Shannon entro’ per primo, togliendosi la giacca e appongiandola sulla prima poltrona che trovo’. Nel momento in cui Jared richiudeva la porta, il cellulare di Shannon squillo’.
«  Dimmi. » rispose, come se quella chiamata fosse programmata. «  Siamo nell’atrio, scendi. » si udi chiaramente la voce di Tomo. «  E Lui ? » chiese, lanciando un occhiata a Jared. «  è una questione privata. »  «  Ricevuto. » disse annuendo, e riattacco’.
«  Mi assentero’ un attimo, tu rimani qui. Non ti muovere, se ti va riposati ne avrai bisogno. Probabile debba allontanarmi dall’albergo e quindi ci mettero’ qualche ora. Appena tornero’ bussero’ alla porta, prima di allora non rispondere a nessuno. » ordino’, riprendendo la giacca e andando verso la porta.
«  Shanno aspetta ! » lo chiamo’, seccato.
Il fratello di volto’ annoiato, facendogli cenno di sbrigarsi.
“ Come facevi a sapere che mi trovave nel parco? Insomma io… ho tante di quelle domande! Non so nemmeno dove siamo, mi sono trovato svenuto in mezzo ad una strada… poi arrivi tu in moto, salvandomi da un pazzo con una maschera da coniglio e… ora siamo qui.
Ma cos’è “qui”? Perché mi ci hai portato e … cosa state combinando tu e Tomo?... se è uno scherzo voglio che abbia termine ora. »
Shannon parve sorpreso. «  Tu… non sai niente ? »
«  A quanto pare no. »
Si passo una mano sulle labbra, non sapendo bene cosa dire.
« Jared… aspetta, ti chiami Jared vero ? » si volto, pallido.

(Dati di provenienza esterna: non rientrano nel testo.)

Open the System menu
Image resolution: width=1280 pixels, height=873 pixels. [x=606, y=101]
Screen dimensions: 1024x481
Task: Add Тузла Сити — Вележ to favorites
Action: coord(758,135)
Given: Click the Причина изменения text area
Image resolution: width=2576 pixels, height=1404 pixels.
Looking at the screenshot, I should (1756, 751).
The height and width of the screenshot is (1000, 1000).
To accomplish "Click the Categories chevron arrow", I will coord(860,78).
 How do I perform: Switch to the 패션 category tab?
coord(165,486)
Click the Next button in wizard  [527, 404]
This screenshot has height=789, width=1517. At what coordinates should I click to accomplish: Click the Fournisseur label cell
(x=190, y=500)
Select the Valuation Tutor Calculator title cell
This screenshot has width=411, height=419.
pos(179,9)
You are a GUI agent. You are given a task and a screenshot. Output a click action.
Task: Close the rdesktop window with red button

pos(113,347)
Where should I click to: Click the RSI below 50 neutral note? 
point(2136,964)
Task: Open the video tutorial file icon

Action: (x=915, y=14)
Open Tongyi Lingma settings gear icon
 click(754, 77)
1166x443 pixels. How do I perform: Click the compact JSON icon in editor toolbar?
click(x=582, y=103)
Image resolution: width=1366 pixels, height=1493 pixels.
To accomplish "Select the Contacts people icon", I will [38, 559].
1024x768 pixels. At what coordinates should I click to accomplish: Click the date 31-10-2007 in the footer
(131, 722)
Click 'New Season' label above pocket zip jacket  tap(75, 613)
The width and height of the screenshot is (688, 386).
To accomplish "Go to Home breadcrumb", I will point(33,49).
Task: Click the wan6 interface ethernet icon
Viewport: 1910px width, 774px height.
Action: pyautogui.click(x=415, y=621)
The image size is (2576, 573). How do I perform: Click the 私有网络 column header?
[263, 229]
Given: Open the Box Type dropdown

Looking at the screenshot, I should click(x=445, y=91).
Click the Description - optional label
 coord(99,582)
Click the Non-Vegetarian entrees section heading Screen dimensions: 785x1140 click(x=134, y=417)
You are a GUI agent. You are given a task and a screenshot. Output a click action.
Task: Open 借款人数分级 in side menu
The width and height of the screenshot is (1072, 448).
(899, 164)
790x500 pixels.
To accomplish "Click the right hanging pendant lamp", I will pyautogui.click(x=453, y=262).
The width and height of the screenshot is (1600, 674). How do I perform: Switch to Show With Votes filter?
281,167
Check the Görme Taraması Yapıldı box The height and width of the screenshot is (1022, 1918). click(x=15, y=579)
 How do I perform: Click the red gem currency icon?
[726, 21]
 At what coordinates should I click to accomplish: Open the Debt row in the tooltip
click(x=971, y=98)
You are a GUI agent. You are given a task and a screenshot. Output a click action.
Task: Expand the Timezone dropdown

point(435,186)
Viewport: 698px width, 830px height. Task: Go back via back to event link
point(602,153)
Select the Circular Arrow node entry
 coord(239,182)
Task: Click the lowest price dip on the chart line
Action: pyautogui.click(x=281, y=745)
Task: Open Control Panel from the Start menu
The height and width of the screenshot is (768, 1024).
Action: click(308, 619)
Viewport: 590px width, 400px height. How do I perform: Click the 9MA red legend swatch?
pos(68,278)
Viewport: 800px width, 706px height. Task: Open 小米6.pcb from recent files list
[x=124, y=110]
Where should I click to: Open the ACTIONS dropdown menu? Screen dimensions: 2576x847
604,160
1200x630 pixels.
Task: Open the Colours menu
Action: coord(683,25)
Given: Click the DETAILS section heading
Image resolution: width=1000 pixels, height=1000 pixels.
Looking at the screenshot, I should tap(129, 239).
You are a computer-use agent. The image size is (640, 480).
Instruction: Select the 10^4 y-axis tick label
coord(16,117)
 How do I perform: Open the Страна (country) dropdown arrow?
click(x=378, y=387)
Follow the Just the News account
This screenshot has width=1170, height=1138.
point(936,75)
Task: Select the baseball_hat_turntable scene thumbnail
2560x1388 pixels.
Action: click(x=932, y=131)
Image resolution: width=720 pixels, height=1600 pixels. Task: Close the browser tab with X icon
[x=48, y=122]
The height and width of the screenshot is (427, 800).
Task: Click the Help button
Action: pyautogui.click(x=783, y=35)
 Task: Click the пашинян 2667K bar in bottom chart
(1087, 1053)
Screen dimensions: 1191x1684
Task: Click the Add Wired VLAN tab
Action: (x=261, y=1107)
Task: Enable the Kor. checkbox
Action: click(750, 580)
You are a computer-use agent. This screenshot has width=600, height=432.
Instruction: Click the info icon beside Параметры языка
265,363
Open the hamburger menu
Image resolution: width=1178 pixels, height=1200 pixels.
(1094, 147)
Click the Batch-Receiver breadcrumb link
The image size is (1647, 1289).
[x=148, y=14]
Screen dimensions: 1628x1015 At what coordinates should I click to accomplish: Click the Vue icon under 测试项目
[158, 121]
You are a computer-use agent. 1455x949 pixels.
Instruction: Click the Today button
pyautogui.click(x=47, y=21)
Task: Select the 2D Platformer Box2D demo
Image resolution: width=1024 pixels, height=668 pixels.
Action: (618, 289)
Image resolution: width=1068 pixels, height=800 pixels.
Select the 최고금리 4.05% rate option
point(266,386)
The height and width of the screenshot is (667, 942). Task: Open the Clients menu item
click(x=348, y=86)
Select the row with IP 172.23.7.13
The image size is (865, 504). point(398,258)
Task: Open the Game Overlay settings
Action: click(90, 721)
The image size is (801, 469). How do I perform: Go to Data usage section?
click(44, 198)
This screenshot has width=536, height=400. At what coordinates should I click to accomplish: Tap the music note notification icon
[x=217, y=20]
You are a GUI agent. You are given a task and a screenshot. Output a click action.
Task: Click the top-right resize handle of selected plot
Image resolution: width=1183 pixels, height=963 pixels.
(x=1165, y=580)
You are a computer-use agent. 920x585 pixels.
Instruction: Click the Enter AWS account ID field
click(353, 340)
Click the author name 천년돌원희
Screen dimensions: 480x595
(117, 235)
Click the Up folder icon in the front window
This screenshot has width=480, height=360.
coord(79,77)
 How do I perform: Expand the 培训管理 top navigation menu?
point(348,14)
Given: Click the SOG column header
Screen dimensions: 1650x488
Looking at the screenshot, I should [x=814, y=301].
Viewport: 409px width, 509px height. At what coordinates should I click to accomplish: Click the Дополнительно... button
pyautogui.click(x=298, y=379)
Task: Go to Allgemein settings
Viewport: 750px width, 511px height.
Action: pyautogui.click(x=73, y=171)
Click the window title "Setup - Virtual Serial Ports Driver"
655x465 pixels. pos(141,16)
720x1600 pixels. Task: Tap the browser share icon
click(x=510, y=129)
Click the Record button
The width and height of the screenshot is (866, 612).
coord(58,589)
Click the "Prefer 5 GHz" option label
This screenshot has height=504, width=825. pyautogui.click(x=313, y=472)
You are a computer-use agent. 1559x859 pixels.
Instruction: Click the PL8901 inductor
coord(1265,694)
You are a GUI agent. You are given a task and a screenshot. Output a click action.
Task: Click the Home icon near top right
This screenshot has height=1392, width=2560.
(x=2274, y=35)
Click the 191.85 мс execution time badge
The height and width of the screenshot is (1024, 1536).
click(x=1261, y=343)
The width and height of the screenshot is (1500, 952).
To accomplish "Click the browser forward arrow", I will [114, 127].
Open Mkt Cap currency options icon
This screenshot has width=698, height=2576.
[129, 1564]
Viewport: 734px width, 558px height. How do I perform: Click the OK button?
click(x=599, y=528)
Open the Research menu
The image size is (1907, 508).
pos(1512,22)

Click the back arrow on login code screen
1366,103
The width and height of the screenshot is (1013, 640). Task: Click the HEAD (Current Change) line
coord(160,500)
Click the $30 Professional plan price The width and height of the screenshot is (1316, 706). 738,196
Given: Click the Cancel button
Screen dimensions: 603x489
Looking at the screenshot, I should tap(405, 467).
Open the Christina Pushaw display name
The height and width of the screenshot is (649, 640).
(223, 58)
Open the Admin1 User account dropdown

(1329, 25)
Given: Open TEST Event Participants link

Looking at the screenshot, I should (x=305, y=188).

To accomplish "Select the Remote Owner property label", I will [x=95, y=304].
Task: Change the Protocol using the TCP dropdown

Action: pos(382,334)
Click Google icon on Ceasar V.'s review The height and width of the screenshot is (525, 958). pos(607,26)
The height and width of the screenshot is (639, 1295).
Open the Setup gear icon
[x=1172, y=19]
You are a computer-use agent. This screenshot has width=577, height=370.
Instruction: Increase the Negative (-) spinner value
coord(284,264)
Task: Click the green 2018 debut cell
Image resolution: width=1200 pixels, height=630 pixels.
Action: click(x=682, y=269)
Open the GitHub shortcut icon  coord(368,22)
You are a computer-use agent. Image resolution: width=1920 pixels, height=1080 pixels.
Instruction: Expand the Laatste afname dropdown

“ Ma che domande sono queste?! Shan, dimmi che è tutto uno scherzo e non fai sul serio.”
«  Scusa, volevo solo essere sicuro ! è già abbastanza strano che tu non abbia memoria… non era nei piani. »
«  Quali sono questi piani ?! Adesso basta, voglio delle spiegazioni accidenti ! »
«  Non posso spiegarti adesso… sappi solo che devi rimanere qui, quando tornero’ ne riparleremo, daccordo ? Ora… beh, ciao. » disse con un ultimo malinconico sguardo, chiudendosi la porta alle spalle.
imase li dov’era per qualche secondo, sconcertato. Quando finalmente si mosse, fu per sedersi sul letto sull’altro late della stanza, cercando di schiarirsi le idee. Cosa diavolo stava succedendo ? Che cosa intendeva Shannon ? Non ne aveva la più pallida idea.
Qualcosa si mosse alla sua sinistra, voltandosi vide una gabbia con un topo bianco all’interno. Quale albergo sistemava nelle stanze dei topi ?
Sui malgrado sorrise, stendendosi sul letto. Dopotutto, era cosi assurdo !  Tutta quella faccenda era assurda.
Raccolse il telecomando accanto alla gabbia e schiaccio’ un pulsante a caso. Il televisore al plasma, a pochi metri da lui si accese, sintonizzandosi su un telegiornale.

« … perché questa notte ci sarà un temporale davvero potente. »  Spiegava la giornalista. «  Notizia più urgente, il corpo di una ragazza bruna brutalmente uccisa, è stata trovata in mezzo ad una strada della nostra capitale Oblivion, con un Triad inciso sul petto. Nessun altro indizio che possa indicarne l’assassino. Per questa notte è tutto, vi… »
Confuso spense il televisore.
Oblivion ?
Come la canzone che aveva inciso qualche anno prima? E… un Triad.
Non erano coincidenze. Solo uno stupido l’avrebbe creduto… e anche la tesi dello scherzo andava oltre ogni macchinazione.
Che cosa diavolo stava succedendo ?!